ACTIVITY: Copy out the entries below word for word, starting at the line containing "is (598, 493)." and continuing through the line containing "coordinates (299, 486).". Omit the pictures from your copy.

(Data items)
_____
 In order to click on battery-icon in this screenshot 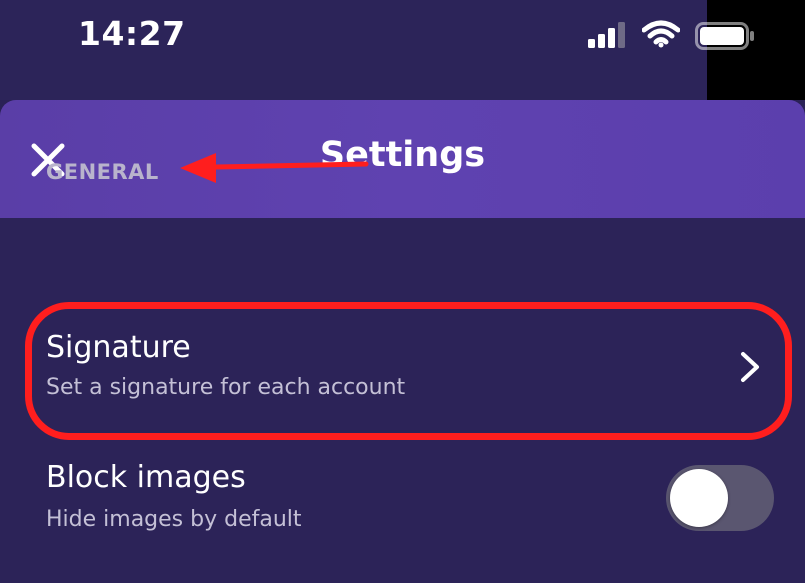, I will do `click(724, 36)`.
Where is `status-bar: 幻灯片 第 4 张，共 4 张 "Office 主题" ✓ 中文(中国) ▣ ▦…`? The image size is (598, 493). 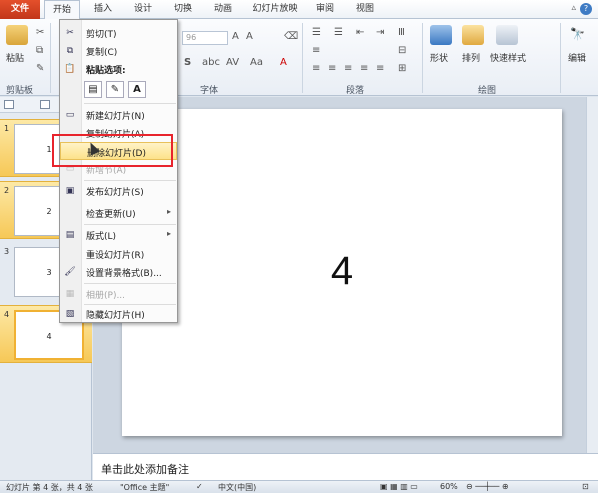
status-bar: 幻灯片 第 4 张，共 4 张 "Office 主题" ✓ 中文(中国) ▣ ▦… is located at coordinates (299, 486).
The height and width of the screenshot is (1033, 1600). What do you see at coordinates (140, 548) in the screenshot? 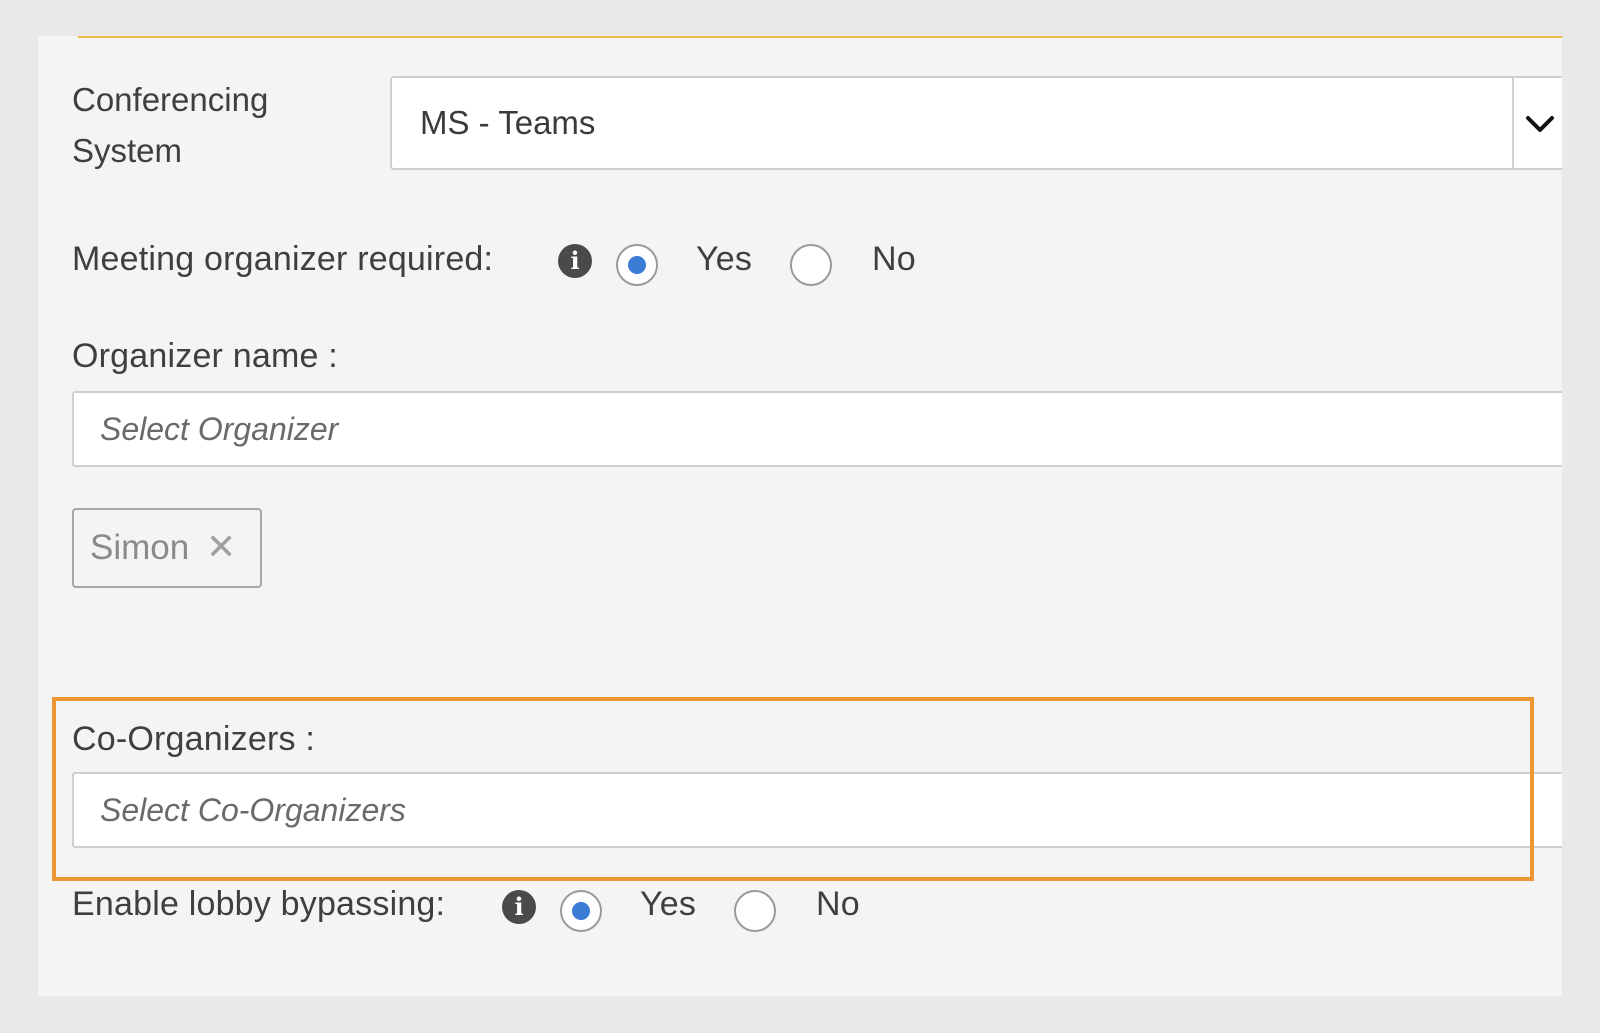
I see `organizer-chip-label: Simon` at bounding box center [140, 548].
_____
SOLUTION TO THIS EXERCISE:
Where is `status-bar: 幻灯片 第 4 张，共 4 张 "Office 主题" ✓ 中文(中国) ▣ ▦…`? The image size is (598, 493). 
status-bar: 幻灯片 第 4 张，共 4 张 "Office 主题" ✓ 中文(中国) ▣ ▦… is located at coordinates (299, 486).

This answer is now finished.